Required work: How many lines below include the word "agent"? State that number and nothing else.

*** Opening The records ***

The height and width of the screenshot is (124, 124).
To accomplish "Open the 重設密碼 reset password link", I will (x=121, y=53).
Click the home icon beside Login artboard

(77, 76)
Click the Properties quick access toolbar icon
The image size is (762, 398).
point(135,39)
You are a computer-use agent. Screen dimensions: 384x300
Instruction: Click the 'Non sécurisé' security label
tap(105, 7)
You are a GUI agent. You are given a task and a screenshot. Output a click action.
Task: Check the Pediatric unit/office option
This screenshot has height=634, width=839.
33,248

*** Closing The records ***
*** Opening The records ***

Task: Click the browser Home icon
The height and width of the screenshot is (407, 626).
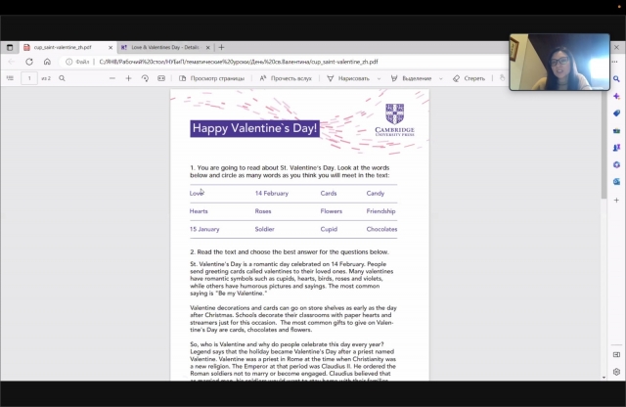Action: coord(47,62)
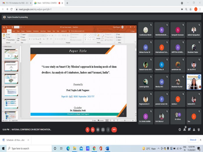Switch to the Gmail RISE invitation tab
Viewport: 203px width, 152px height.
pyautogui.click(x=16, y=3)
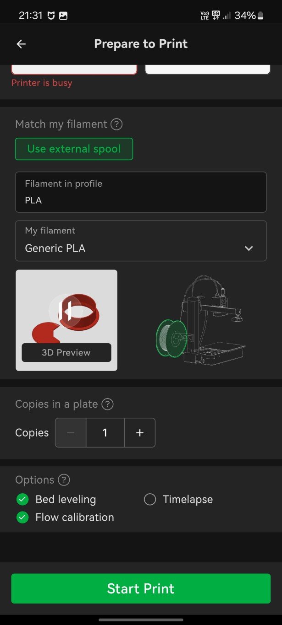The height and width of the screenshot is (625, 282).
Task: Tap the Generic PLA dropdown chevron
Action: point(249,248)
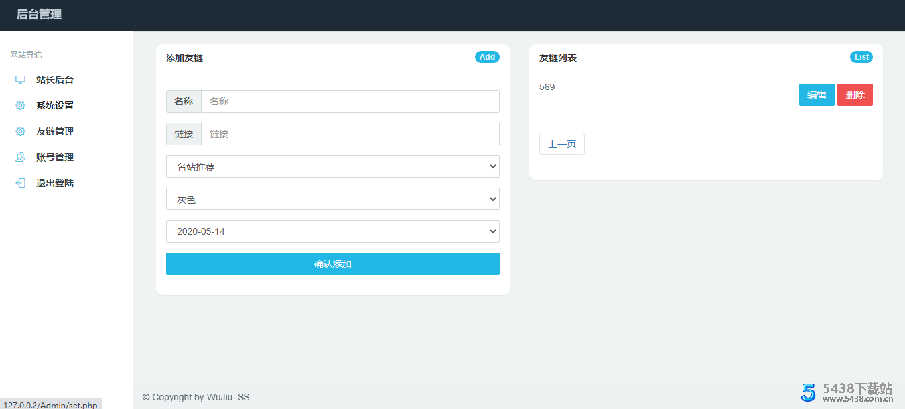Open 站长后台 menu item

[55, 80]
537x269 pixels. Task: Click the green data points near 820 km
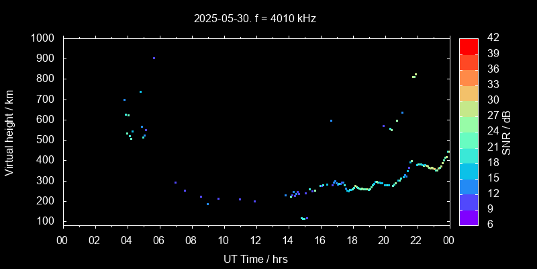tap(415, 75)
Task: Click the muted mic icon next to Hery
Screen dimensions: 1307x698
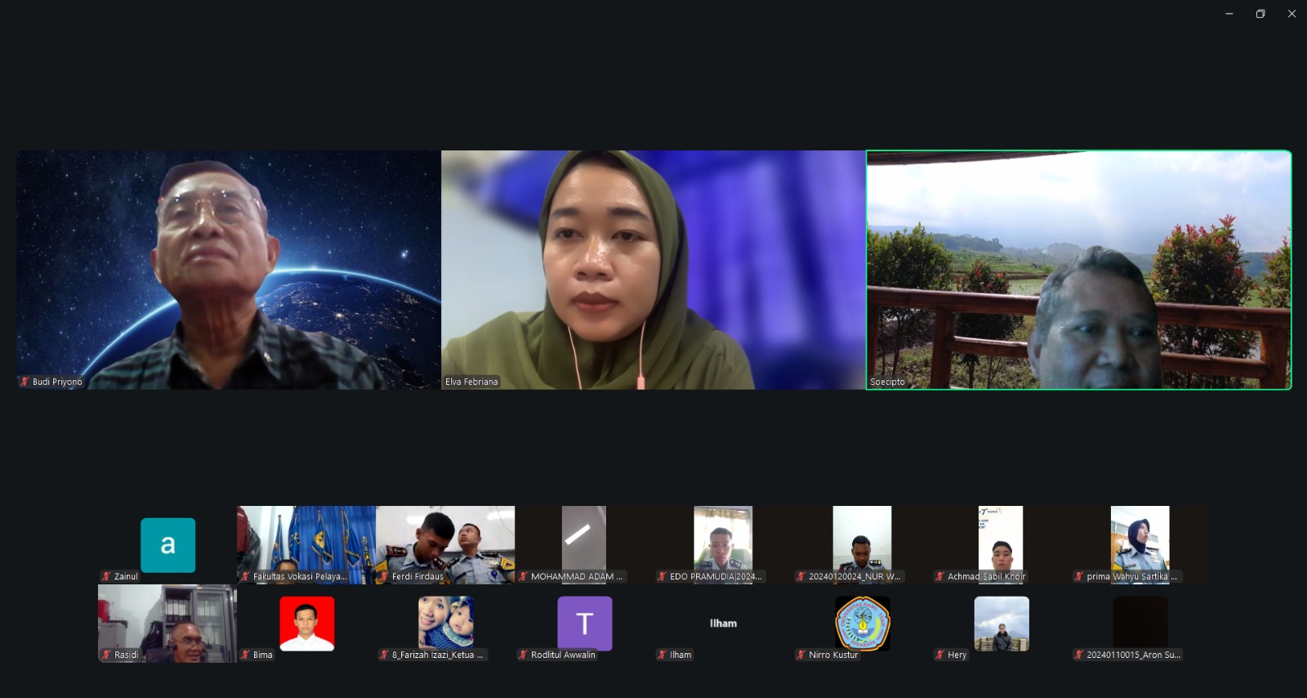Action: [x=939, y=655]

*** Closing The records ***

Solution: 2